Data extracts →
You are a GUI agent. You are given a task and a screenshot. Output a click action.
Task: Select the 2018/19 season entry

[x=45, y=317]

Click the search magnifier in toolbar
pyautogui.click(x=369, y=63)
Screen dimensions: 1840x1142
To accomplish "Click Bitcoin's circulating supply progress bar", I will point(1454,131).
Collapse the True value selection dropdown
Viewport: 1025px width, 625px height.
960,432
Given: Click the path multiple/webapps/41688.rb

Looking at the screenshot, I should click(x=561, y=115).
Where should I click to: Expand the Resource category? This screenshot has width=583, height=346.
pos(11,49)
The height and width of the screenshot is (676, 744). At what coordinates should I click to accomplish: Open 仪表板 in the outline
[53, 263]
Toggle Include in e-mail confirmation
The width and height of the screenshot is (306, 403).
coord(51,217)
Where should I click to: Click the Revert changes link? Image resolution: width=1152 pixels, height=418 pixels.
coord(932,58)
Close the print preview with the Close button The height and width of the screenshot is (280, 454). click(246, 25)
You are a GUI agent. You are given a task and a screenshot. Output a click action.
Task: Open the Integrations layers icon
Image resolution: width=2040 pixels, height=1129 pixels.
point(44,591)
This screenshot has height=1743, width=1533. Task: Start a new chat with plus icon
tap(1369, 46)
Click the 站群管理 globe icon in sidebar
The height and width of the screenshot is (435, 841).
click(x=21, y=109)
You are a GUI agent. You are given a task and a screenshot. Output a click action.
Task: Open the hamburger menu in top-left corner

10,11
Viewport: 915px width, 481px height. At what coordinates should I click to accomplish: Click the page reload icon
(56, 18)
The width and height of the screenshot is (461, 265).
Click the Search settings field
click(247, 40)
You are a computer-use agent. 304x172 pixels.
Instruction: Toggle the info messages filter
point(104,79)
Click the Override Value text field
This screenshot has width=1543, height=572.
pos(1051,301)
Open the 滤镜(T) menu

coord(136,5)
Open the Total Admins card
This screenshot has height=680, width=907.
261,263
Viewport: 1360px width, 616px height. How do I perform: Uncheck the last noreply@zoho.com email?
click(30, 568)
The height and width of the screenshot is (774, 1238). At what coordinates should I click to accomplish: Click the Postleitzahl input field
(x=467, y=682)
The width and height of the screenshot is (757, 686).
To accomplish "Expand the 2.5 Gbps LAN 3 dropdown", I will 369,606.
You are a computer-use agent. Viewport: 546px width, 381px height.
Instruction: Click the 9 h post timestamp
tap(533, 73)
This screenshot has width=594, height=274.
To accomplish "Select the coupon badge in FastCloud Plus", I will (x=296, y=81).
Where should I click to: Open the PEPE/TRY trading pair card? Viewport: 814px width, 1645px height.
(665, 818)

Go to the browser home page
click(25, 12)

What is being asked → All lines from the one that contains "Instruction: Toggle the info messages filter" through the end of the material are to be quoted exactly, with both ends included.

Solution to this problem →
Instruction: Toggle the info messages filter
point(104,79)
Click the Override Value text field
This screenshot has width=1543, height=572.
pos(1051,301)
Open the 滤镜(T) menu

coord(136,5)
Open the Total Admins card
This screenshot has height=680, width=907.
261,263
Viewport: 1360px width, 616px height. How do I perform: Uncheck the last noreply@zoho.com email?
click(30, 568)
The height and width of the screenshot is (774, 1238). At what coordinates should I click to accomplish: Click the Postleitzahl input field
(x=467, y=682)
The width and height of the screenshot is (757, 686).
To accomplish "Expand the 2.5 Gbps LAN 3 dropdown", I will 369,606.
You are a computer-use agent. Viewport: 546px width, 381px height.
Instruction: Click the 9 h post timestamp
tap(533, 73)
This screenshot has width=594, height=274.
To accomplish "Select the coupon badge in FastCloud Plus", I will (x=296, y=81).
Where should I click to: Open the PEPE/TRY trading pair card? Viewport: 814px width, 1645px height.
(665, 818)

Go to the browser home page
click(25, 12)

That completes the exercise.